Income Tax Slab Rate Changes (2021–2025)

Author

Ashutosh

Introduction

This report visualizes changes in income tax slab rates in India from 2021 to 2025. We examine how tax rates for different income slabs evolved during this period, highlighting any reforms or reductions in taxation, especially for higher income brackets.

Load Required Libraries

 library(ggplot2) 
 library(dplyr)

Attaching package: 'dplyr'
The following objects are masked from 'package:stats':

    filter, lag
The following objects are masked from 'package:base':

    intersect, setdiff, setequal, union

Create Tax Slab Dataset

We construct a dataset representing the tax rates for four income slabs across five years (2021–2025).

# Data for 2021–2025
tax_data <- data.frame(
  Year = rep(2021:2025, 4),
  Slab = rep(c("Up to 2.5L", "2.5L–5L", "5L–10L", "10L+"), each = 5),
  Rate = c(
    rep(0, 5),        # Up to 2.5L: 0% rate (all years)
    rep(5, 5),        # 2.5L–5L: 5% rate (all years)
    rep(15, 5),       # 5L–10L: 15% rate (all years)
    c(30, 30, 25, 25, 25) # 10L+: reduced from 30% to 25% in 2023
  )
)

Visualize the Tax Rate Changes

The following step plot shows how tax rates have changed over time for each income slab.

ggplot(tax_data, aes(x = Year, y = Rate, color = Slab, group = Slab)) +
  geom_step(size = 1.2, direction = "hv") +
  labs(
    title = "Income Tax Slab Rate Changes (2021–2025)",
    x = "Year",
    y = "Tax Rate (%)",
    color = "Income Slab"
  ) +
  theme_minimal(base_size = 14) +
  theme(
    panel.grid.minor = element_blank(),
    legend.position = "top"
  )
Warning: Using `size` aesthetic for lines was deprecated in ggplot2 3.4.0.
ℹ Please use `linewidth` instead.

Interpretation

  • The “Up to 2.5L” slab consistently had a 0% tax rate, indicating no tax burden for the lowest income group.

  • The “2.5L–5L” slab was taxed at a flat 5% rate throughout the five years.

  • Similarly, the “5L–10L” slab maintained a 15% tax rate.
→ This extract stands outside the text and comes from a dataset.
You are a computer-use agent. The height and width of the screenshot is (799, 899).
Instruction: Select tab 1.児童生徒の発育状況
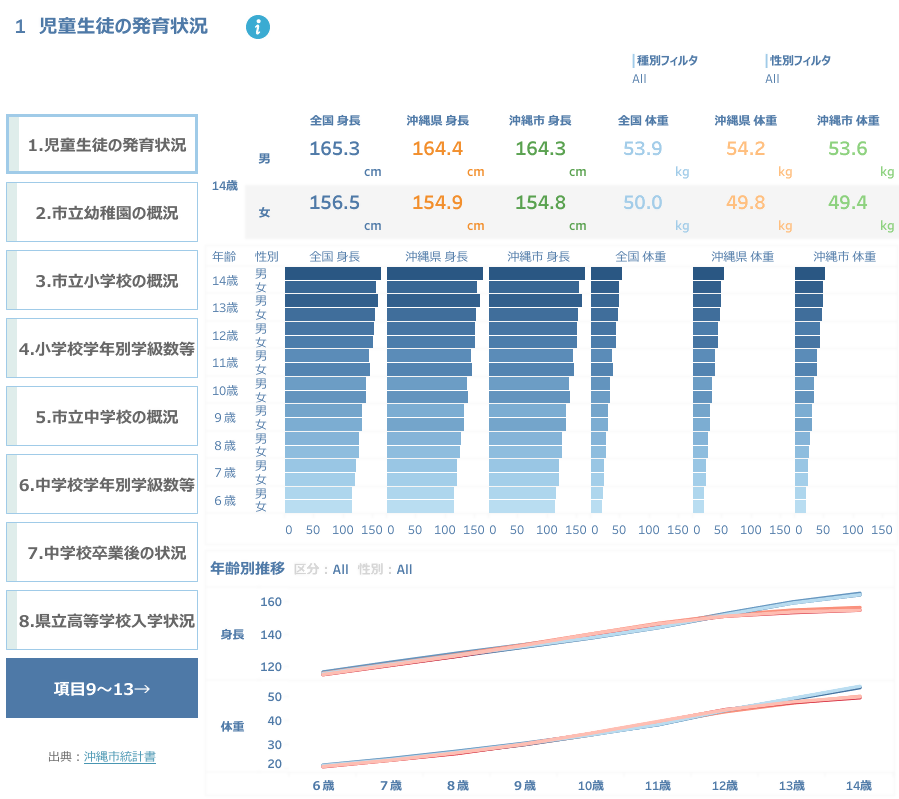pyautogui.click(x=102, y=144)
  • The most significant change occurred in the “10L+” slab, where the rate was reduced from 30% to 25% starting in 2023, suggesting a reform aimed at reducing the tax burden for high-income earners.

Conclusion

The visualization reflects policy stability in the lower and middle-income tax brackets, while signaling a tax cut for the highest slab beginning in 2023. Such a change might have implications for revenue collection, investment incentives, and income inequality trends.